UCSC Extension Project Leadership and Communication Student
Are you getting the results you want as a project manager? Is your team as strong as you’d like it to be? You may want to ask yourself some important questions and listen closely to your answers. Improving your leadership practices and expanding your communication skills might be the difference between successful and mediocre project results.
There are some questions to ask yourself. Read on to see how to improve your communication skills as a project manager.
- Who is on your team? I mean who are they really? If you’re lucky, you’re surrounded by different types; guardians, artisans, rationalists and idealists. Why? Because you need the right people at each stage of your project doing what they do best. While it might seem that the guardians have it all covered since their strength is organizing the details of the project, don’t forget that you need your rationals to offer new ways of approaching design challenges, your artisans to figure out creative ways to build things (and your project!), and your idealists to consider the interpersonal aspects of the project.
- What is your leadership style? Are you able to effectively reach everyone on your team and enable others to act? This involves the ability to delegate effectively. Are you being directive when you should provide support?…providing support when it’s not necessary? This might create the unwanted result of coming across as a micro-manager to someone who is able to work on their own. Think about what your team really needs.
- Is your team motivated? Do you know what they need? Are you rewarding them? How do they want to be rewarded? Do you include them in the planning stages of the project? Do they know why they are doing it and the reason for the project in the first place? If you can’t trust your team to do good work, you may have motivation challenges.
- How are you communicating? Have you thought about the messages you might be sending your team without even realizing it? Nonverbal communication actually has more impact than words. You can see how your team is actually feeling by noticing their body language. If your team is not making eye contact, rolling their eyes, or shifting in their seats after you announce the latest project change, they may be telling you something besides the “yeses” they just gave you. Keep in mind that you may also be sending your team signals that you don’t mean to send!
- Are you able to get what you need from your team? Are there people on your team that you dislike? That you tend to say no to? Think about your ability to influence your team and the influence they have on you. Often we will give more to and respond better to people because we simply like them or they don’t violate our idea of what’s within the norm of the group. You may be playing favorites and not even realize it. Thinking about your ability to navigate the norms of your organization will also allow you to influence leadership within your organization to support your project from inception to completion.

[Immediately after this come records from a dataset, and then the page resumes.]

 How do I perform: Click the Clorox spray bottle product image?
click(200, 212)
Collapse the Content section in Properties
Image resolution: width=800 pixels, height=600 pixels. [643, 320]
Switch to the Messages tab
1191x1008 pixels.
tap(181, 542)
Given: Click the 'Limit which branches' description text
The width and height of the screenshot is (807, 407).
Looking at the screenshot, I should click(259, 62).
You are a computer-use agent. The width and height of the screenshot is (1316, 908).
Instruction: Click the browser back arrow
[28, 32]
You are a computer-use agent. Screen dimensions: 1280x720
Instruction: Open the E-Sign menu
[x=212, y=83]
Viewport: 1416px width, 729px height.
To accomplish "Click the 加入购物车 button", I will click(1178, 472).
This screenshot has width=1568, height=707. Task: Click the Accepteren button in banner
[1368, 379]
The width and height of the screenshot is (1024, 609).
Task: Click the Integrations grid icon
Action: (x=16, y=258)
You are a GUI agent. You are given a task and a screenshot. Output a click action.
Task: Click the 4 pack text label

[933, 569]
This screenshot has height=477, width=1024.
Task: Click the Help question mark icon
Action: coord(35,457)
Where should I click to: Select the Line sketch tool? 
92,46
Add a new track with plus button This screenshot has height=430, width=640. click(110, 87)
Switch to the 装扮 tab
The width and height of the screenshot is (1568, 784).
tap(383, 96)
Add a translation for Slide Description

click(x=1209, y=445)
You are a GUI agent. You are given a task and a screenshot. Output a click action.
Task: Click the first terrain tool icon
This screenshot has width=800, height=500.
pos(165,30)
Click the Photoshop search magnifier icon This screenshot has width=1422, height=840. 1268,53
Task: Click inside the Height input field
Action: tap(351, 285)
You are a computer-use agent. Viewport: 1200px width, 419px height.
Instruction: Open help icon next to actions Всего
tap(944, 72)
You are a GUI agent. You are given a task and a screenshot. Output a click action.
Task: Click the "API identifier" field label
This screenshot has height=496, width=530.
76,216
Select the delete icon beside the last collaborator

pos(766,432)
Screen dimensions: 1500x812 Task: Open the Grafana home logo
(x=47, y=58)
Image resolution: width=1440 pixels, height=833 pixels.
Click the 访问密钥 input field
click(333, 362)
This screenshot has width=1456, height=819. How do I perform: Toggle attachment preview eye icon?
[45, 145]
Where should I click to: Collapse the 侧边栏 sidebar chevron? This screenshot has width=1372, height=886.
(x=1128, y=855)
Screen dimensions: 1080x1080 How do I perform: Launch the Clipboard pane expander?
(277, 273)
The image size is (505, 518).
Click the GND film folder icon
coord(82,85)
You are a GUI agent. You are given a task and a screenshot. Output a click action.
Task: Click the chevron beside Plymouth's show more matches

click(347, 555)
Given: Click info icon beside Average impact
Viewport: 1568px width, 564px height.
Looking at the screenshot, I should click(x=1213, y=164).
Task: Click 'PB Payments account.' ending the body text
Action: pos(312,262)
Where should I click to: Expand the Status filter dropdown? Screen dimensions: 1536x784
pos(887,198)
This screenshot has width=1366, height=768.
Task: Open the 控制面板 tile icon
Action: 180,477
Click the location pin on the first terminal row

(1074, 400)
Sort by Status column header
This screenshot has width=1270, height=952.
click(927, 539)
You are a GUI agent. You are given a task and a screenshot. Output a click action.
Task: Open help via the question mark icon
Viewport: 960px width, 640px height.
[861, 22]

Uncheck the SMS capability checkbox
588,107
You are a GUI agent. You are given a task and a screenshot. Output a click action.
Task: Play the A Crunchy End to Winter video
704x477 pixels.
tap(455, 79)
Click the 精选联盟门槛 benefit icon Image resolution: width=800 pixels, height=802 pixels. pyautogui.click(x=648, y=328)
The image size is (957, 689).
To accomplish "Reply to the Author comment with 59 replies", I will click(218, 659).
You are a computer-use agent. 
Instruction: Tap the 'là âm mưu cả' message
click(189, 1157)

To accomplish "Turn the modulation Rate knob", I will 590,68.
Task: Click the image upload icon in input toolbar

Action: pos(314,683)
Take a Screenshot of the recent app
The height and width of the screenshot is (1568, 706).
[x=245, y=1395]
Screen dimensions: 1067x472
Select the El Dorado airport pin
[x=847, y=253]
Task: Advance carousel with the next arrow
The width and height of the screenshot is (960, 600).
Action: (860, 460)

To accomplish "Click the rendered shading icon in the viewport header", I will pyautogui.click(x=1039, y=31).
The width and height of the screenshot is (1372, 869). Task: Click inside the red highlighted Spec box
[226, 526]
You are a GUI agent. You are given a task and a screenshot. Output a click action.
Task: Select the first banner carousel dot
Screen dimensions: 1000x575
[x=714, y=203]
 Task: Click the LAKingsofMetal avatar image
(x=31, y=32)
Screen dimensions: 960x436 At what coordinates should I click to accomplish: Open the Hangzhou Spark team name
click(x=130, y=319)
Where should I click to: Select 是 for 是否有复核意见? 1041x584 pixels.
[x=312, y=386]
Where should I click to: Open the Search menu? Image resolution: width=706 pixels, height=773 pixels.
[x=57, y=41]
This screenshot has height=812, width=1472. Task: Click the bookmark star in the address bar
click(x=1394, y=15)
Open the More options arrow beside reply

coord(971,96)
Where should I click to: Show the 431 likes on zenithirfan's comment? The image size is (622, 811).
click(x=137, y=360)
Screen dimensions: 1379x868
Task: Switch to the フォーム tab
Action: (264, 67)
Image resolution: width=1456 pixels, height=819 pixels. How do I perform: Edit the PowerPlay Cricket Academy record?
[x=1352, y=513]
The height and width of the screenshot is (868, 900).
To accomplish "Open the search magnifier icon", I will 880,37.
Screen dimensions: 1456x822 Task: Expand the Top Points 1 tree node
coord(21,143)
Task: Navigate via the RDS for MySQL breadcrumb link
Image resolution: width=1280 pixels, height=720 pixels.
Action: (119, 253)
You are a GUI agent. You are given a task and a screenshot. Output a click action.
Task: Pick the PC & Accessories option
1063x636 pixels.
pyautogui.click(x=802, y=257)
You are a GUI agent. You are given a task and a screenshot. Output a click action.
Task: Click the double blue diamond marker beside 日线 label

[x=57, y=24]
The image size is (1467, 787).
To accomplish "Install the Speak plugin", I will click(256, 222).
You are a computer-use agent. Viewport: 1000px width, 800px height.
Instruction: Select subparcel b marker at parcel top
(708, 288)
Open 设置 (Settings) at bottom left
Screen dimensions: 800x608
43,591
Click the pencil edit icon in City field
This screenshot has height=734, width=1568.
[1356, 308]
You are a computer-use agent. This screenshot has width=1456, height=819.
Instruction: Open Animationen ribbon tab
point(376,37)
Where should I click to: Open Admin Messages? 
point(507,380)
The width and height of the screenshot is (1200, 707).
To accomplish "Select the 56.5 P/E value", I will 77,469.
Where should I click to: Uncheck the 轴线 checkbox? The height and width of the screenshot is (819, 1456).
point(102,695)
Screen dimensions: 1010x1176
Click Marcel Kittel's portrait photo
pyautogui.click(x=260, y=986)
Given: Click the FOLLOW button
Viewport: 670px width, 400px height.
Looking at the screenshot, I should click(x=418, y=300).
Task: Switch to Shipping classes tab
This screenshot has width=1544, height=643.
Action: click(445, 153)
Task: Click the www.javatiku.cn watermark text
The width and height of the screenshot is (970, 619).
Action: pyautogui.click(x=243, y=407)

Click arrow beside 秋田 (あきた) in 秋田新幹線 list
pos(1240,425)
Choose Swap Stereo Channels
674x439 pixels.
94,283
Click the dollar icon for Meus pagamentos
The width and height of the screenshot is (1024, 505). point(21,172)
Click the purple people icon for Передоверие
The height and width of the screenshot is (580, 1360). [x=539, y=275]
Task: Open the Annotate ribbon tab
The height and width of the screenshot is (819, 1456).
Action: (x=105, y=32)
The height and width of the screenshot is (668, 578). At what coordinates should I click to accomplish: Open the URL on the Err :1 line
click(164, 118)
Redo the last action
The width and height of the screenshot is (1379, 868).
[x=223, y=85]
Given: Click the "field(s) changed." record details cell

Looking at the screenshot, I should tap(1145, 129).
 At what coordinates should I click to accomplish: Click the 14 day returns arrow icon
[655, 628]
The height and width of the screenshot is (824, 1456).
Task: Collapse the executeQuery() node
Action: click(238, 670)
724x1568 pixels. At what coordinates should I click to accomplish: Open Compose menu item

- How is your project structured? Is this creating any limitations? The way a project is structured might be dictated by the organization you’re working in, but becoming aware of the structure you’re working within might help you realize the limitations and benefits open to your project.
It may not be a lack of skill or information, but the way you are leading and interacting with your team that’s holding them-and your project-back. Ask yourself these questions periodically and you will be amazed by the results.